Here's What to Do After Finding Your Buyer Persona - Social Media Explorer
Here’s What to Do After Finding Your Buyer Persona
Here’s What to Do After Finding Your Buyer Persona
by

Adele Revella returns to share her insights on where to go after the buyer persona is established. Revella, the CEO of the Buyer Persona Institute, has made it her mission to offer companies unique perspectives and insight into their potential buyer and has helped countless entrepreneurs and big brands succeed in marketing.

In this podcast, she returns to discuss where to go after the buyer persona is made, and what to do with your new found knowledge.

As a refresher, Revella reminds companies that a persona is different from the target consumer identification. Instead, the buyer persona is the example that lets a company understand their consumers, their influences, and what turns them off from purchasing a product or service.

The Essentials to a Buyer Persona

Before using a newly minted buyer persona, it is important that all of the essentials be included, such as:

  • How a customer makes their decision
  • When a buyer makes up their mind to purchase
  • The motivation that prompted the buyer to look for a product or service from the start

Distributing Personas to Staff is Not the Proper Way to Utilize a Persona

After a persona is created, Revella points out that most companies make the mistake of distributing that persona to team members. However, a persona is not going to change an organization’s behavior, and employees are not going to sell successfully, while customers will not buy, just because the persona is well-known on the inside.

Instead, she suggests a much different approach by starting with content strategy, messages, and creating more pointed advertisements based on what was discovered in the persona generating process.

Listen to the podcast here: 

Gather a Team

Revella recommends establishing a team of in-house experts, consisting of four to six people. One team member in the meeting should know the competition well.

During the meeting, everyone will review the buyer persona and go through the five categories of insight gained when establishing the new persona.

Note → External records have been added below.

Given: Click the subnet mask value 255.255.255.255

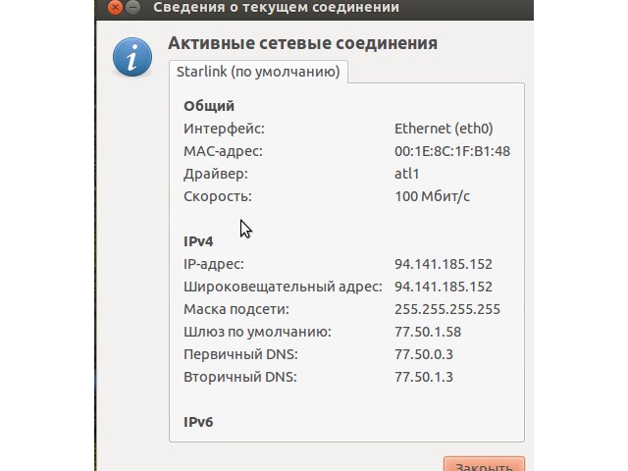Looking at the screenshot, I should click(x=447, y=309).
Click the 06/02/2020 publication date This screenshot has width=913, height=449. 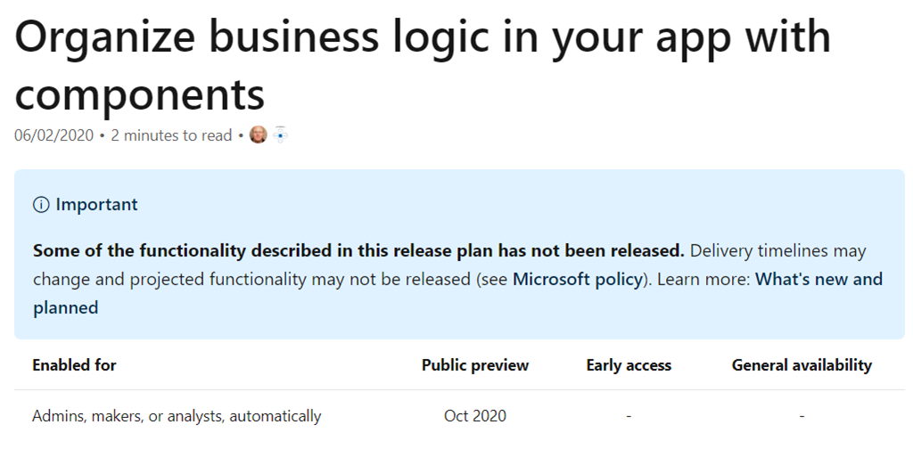pos(53,135)

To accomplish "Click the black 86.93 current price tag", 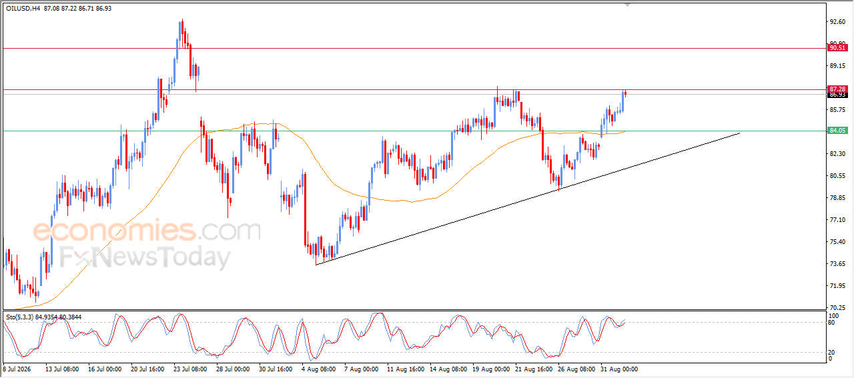I will point(837,95).
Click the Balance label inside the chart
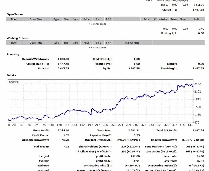Screen dimensions: 209x171 point(14,82)
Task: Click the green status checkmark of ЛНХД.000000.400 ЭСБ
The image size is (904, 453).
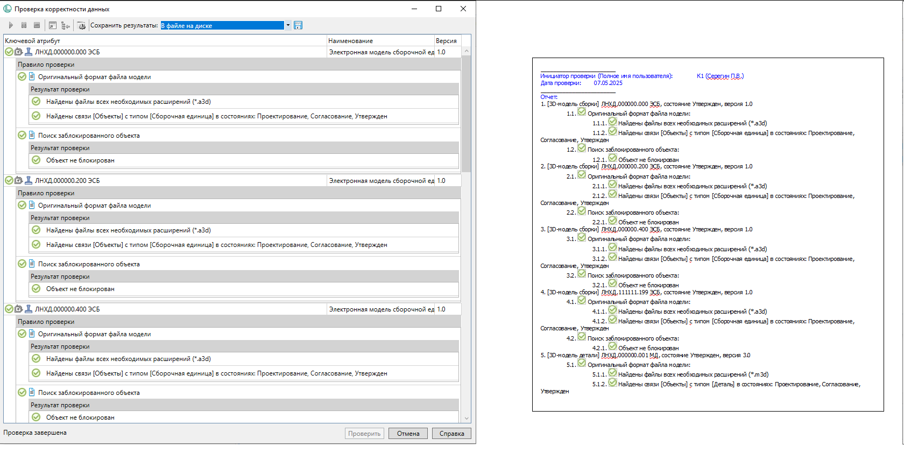Action: pyautogui.click(x=9, y=309)
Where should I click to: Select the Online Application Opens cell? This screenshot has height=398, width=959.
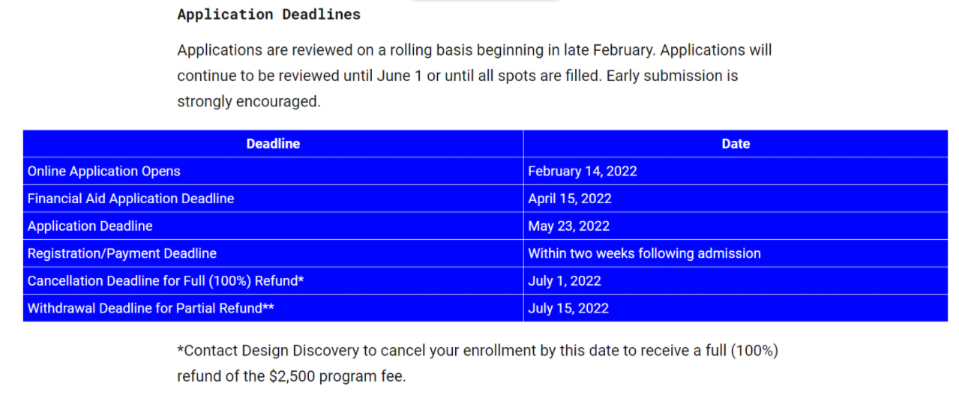pos(104,171)
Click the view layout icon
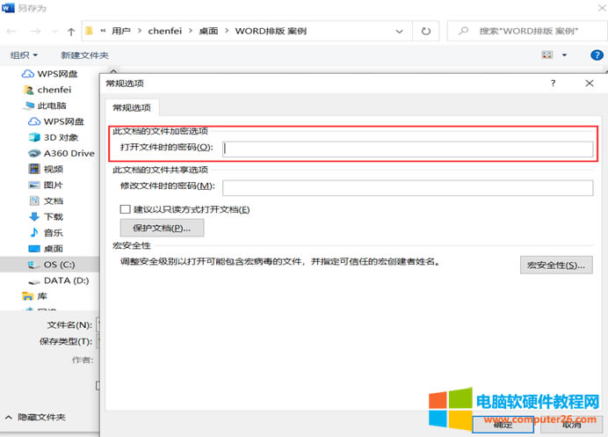608x437 pixels. [546, 55]
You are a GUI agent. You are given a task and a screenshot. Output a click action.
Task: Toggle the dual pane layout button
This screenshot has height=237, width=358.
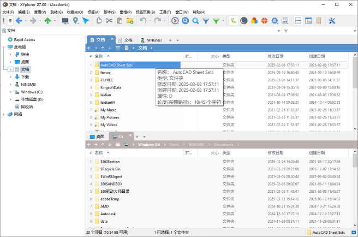pos(298,21)
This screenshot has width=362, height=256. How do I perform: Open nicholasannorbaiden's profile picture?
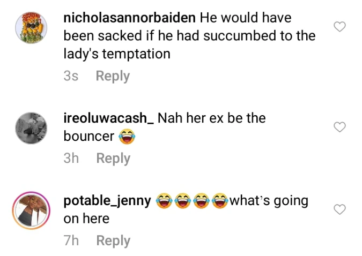(x=31, y=28)
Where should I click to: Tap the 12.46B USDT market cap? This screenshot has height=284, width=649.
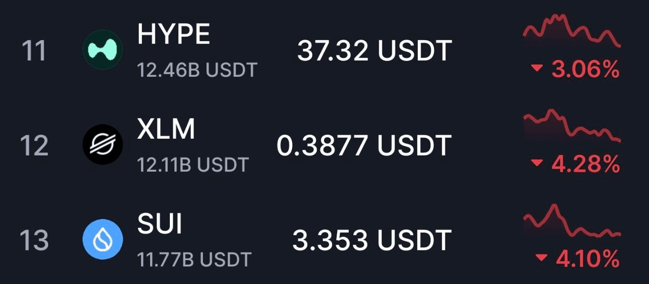click(x=197, y=70)
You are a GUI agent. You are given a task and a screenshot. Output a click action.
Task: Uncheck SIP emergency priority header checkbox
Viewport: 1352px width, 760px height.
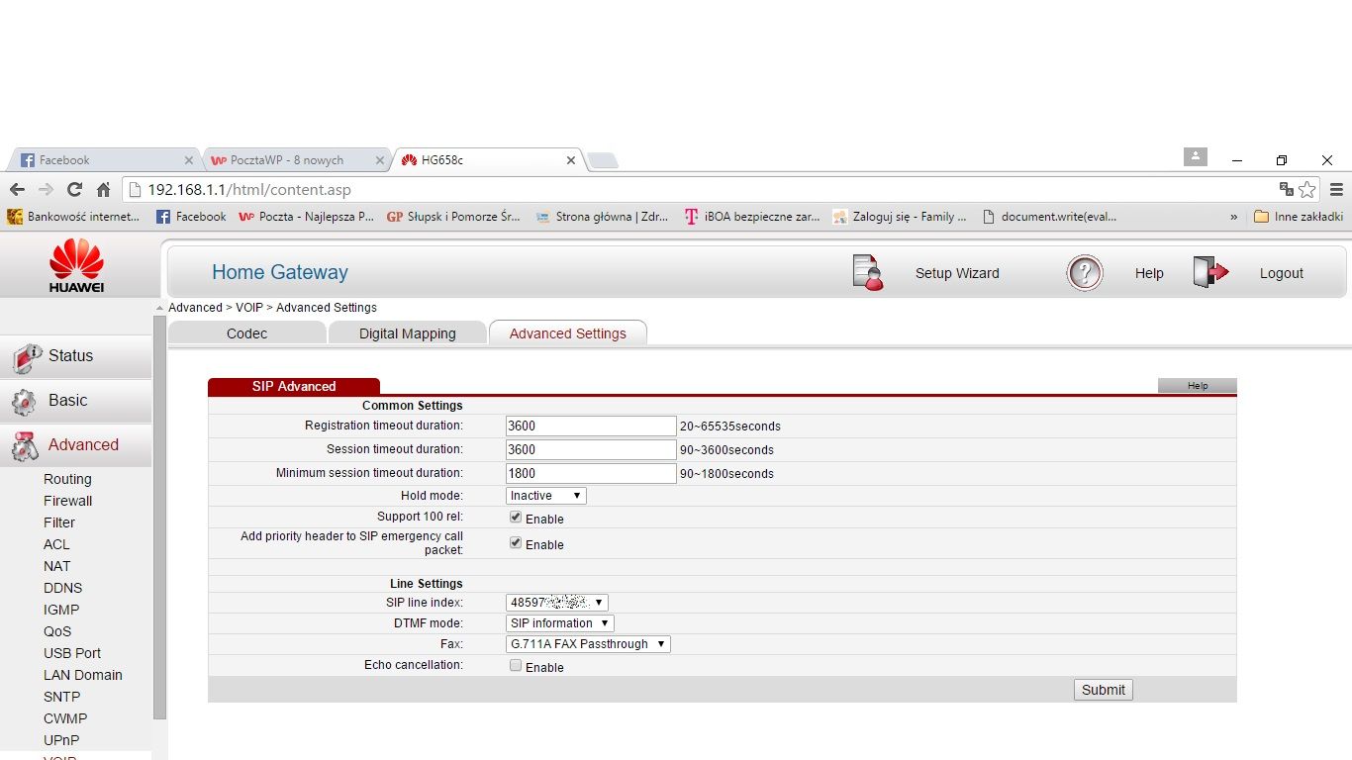(x=516, y=543)
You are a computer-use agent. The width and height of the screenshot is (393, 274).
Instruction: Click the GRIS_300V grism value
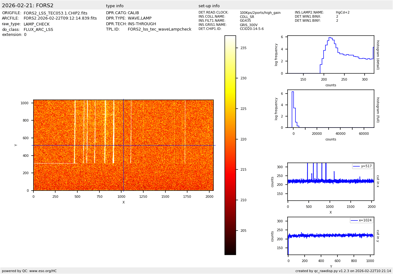coord(248,25)
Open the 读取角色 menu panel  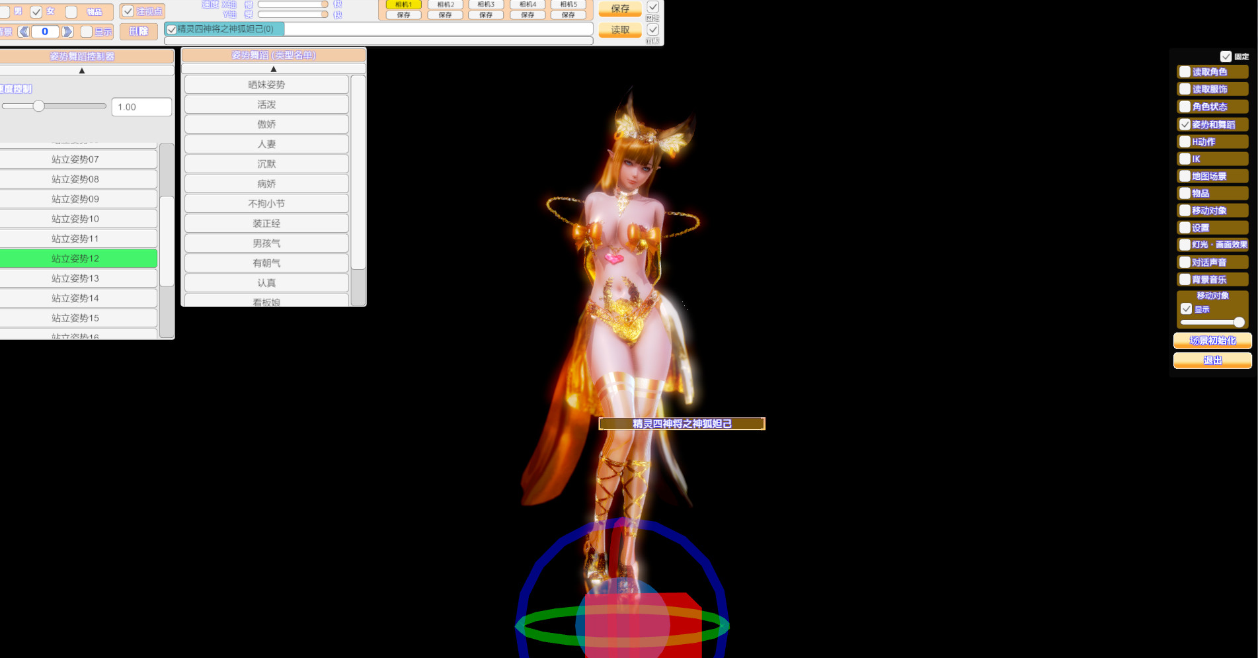point(1212,72)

From the classes of insight, team members will uncover:

  • Four to five triggers that force a buyer to purchase immediately.
  • Four to five insights around benefits buyers care about.
  • Insights about objections buyers have that hold them back.
  • Insights about the obstacles a buyer faces.
  • Six to eight attributes of your company and products/services that consumers look at before deciding.

With all the data in front of team members, they can work to resolve each insight issue and come up with a list of solutions just by asking:

  • How can we help a buyer overcome their obstacles?
  • How can we highlight the attributes customers look for in our company that we have?
  • How can the company address the benefits the buyer cares about and meet their needs?

Answering these questions are relatively easy, says Revella, if you go back to the data and quotes you collected during your initial research phase.

Then, create a way to squeeze into the middle of what a buyer wants to hear versus what your company intends to say so that each side is satisfied.

Testing the Implemented Strategy is Critical

Once a strategy is created through content and marketing, the next stage is testing. Testing on the value propositions in an advertisement can help a company see if their shining new attributes are attracting buyers and meeting the needs of their customers. If it is not resonating properly, then you can adjust your messaging and try another test.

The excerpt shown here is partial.